A Downhill Battle by Brian Lee
When I interviewed cover boy Bricin Lyons in recognition of the 10th Attack of Danger Bay longboard race, we had a chuckle about one of the first times we met. It was about 11 years ago and I had just moved back to Pender Harbour. Before that I had only casually rode my roommate’s longboard around the side streets of North Burnaby.
One evening I was at the Garden Bay Pub with a couple of friends for dinner and on our way home we ran into Bricin. He had a stack of boards that were nothing more than huge planks with wheels. Bricin wanted to hit some hills but needed a ride so he convinced us to go for a tour north to Egmont.

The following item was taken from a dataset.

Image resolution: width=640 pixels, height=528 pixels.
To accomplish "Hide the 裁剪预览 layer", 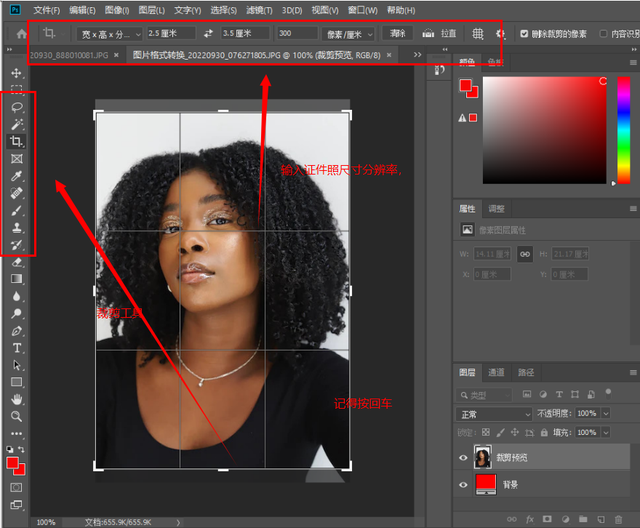I will pyautogui.click(x=463, y=458).

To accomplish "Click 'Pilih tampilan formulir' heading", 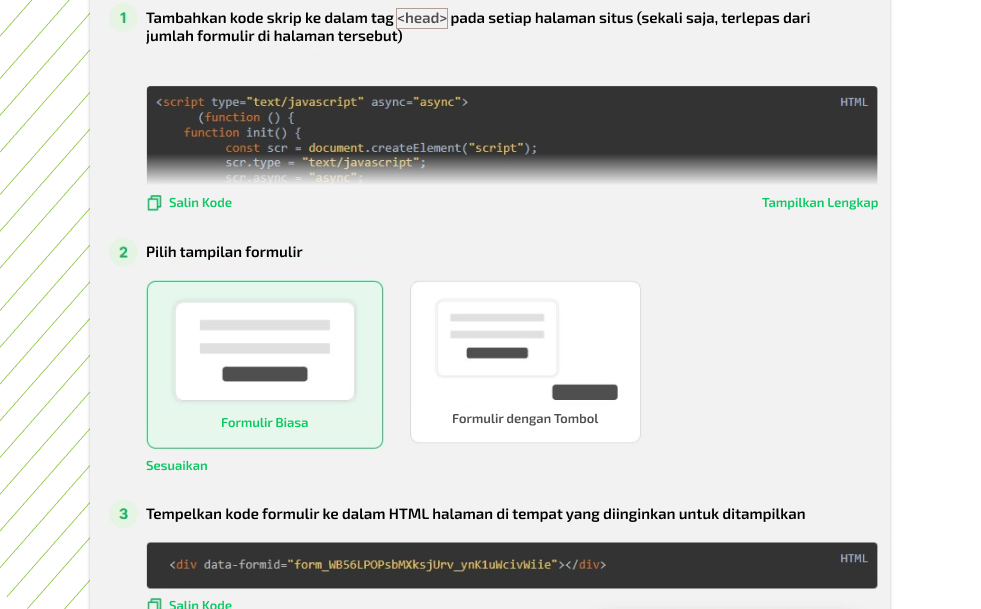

We all rode a few small warm up hills along the way and by the time we reached Egmont Road, Bricin had us convinced we were ready to tackle the hill leading down into the Earl’s Cove ferry terminal. He assured us that if we didn’t feel comfortable going all the way down, we could just pull off on one of the roads at the top. I was the only taker but had no intention of going all the way into the terminal. Instinctively, I knew that hill was much too steep and confined for my skills.
But he assured us in that trademark all-caps voice of his that if we did keep going, it was a piece of cake. “Once you reach the bottom of the hill, all you have to do is to carve a hard right uphill and coast to a stop.”
His absolute assurance and the three caesars I had at the pub gave me just the right amount of confidence to consider it — and besides, if I wasn’t comfortable I could just “pull off at the top.” I should also mention I was wearing shorts and Birkenstock sandals. And maybe it was six caesars.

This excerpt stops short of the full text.